Packages

class M2M100Transformer extends AnnotatorModel[M2M100Transformer] with HasBatchedAnnotate[M2M100Transformer] with ParamsAndFeaturesWritable with WriteOnnxModel with WriteOpenvinoModel with HasGeneratorProperties with WriteSentencePieceModel with HasEngine

M2M100 : multilingual translation model

M2M100 is a multilingual encoder-decoder (seq-to-seq) model trained for Many-to-Many multilingual translation.

The model can directly translate between the 9,900 directions of 100 languages.

Pretrained models can be loaded with pretrained of the companion object:

val m2m100 = M2M100Transformer.pretrained()
  .setInputCols("document")
  .setOutputCol("generation")

The default model is "m2m100_418M", if no name is provided. For available pretrained models please see the Models Hub.

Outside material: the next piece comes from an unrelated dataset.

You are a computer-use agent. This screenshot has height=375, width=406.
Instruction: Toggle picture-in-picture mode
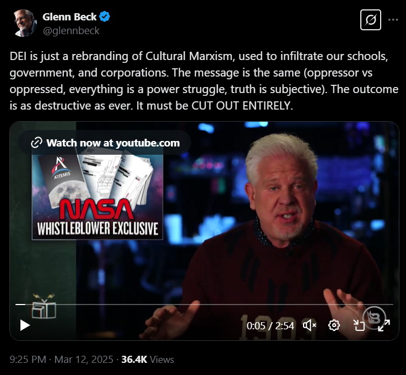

For extended examples of usage, see M2M100TestSpec.

References:

Paper Abstract:

Existing work in translation demonstrated the potential of massively multilingual machine translation by training a single model able to translate between any pair of languages. However, much of this work is English-Centric by training only on data which was translated from or to English. While this is supported by large sources of training data, it does not reflect translation needs worldwide. In this work, we create a true Many-to-Many multilingual translation model that can translate directly between any pair of 100 languages. We build and open source a training dataset that covers thousands of language directions with supervised data, created through large-scale mining. Then, we explore how to effectively increase model capacity through a combination of dense scaling and language-specific sparse parameters to create high quality models. Our focus on non-English-Centric models brings gains of more than 10 BLEU when directly translating between non-English directions while performing competitively to the best single systems of WMT. We open-source our scripts so that others may reproduce the data, evaluation, and final M2M-100 model.

Languages Covered:

Afrikaans (af), Amharic (am), Arabic (ar), Asturian (ast), Azerbaijani (az), Bashkir (ba), Belarusian (be), Bulgarian (bg), Bengali (bn), Breton (br), Bosnian (bs), Catalan; Valencian (ca), Cebuano (ceb), Czech (cs), Welsh (cy), Danish (da), German (de), Greeek (el), English (en), Spanish (es), Estonian (et), Persian (fa), Fulah (ff), Finnish (fi), French (fr), Western Frisian (fy), Irish (ga), Gaelic; Scottish Gaelic (gd), Galician (gl), Gujarati (gu), Hausa (ha), Hebrew (he), Hindi (hi), Croatian (hr), Haitian; Haitian Creole (ht), Hungarian (hu), Armenian (hy), Indonesian (id), Igbo (ig), Iloko (ilo), Icelandic (is), Italian (it), Japanese (ja), Javanese (jv), Georgian (ka), Kazakh (kk), Central Khmer (km), Kannada (kn), Korean (ko), Luxembourgish; Letzeburgesch (lb), Ganda (lg), Lingala (ln), Lao (lo), Lithuanian (lt), Latvian (lv), Malagasy (mg), Macedonian (mk), Malayalam (ml), Mongolian (mn), Marathi (mr), Malay (ms), Burmese (my), Nepali (ne), Dutch; Flemish (nl), Norwegian (no), Northern Sotho (ns), Occitan (post 1500) (oc), Oriya (or), Panjabi; Punjabi (pa), Polish (pl), Pushto; Pashto (ps), Portuguese (pt), Romanian; Moldavian; Moldovan (ro), Russian (ru), Sindhi (sd), Sinhala; Sinhalese (si), Slovak (sk), Slovenian (sl), Somali (so), Albanian (sq), Serbian (sr), Swati (ss), Sundanese (su), Swedish (sv), Swahili (sw), Tamil (ta), Thai (th), Tagalog (tl), Tswana (tn), Turkish (tr), Ukrainian (uk), Urdu (ur), Uzbek (uz), Vietnamese (vi), Wolof (wo), Xhosa (xh), Yiddish (yi), Yoruba (yo), Chinese (zh), Zulu (zu)

Example

import spark.implicits._
import com.johnsnowlabs.nlp.base.DocumentAssembler
import com.johnsnowlabs.nlp.annotators.seq2seq.M2M100Transformer
import org.apache.spark.ml.Pipeline

val documentAssembler = new DocumentAssembler()
  .setInputCol("text")
  .setOutputCol("documents")

val m2m100 = M2M100Transformer.pretrained("m2m100_418M")
  .setInputCols(Array("documents"))
  .setSrcLang("zh")
  .serTgtLang("en")
  .setMaxOutputLength(100)
  .setDoSample(false)
  .setOutputCol("generation")

val pipeline = new Pipeline().setStages(Array(documentAssembler, m2m100))

val data = Seq(
  "生活就像一盒巧克力。"
).toDF("text")
val result = pipeline.fit(data).transform(data)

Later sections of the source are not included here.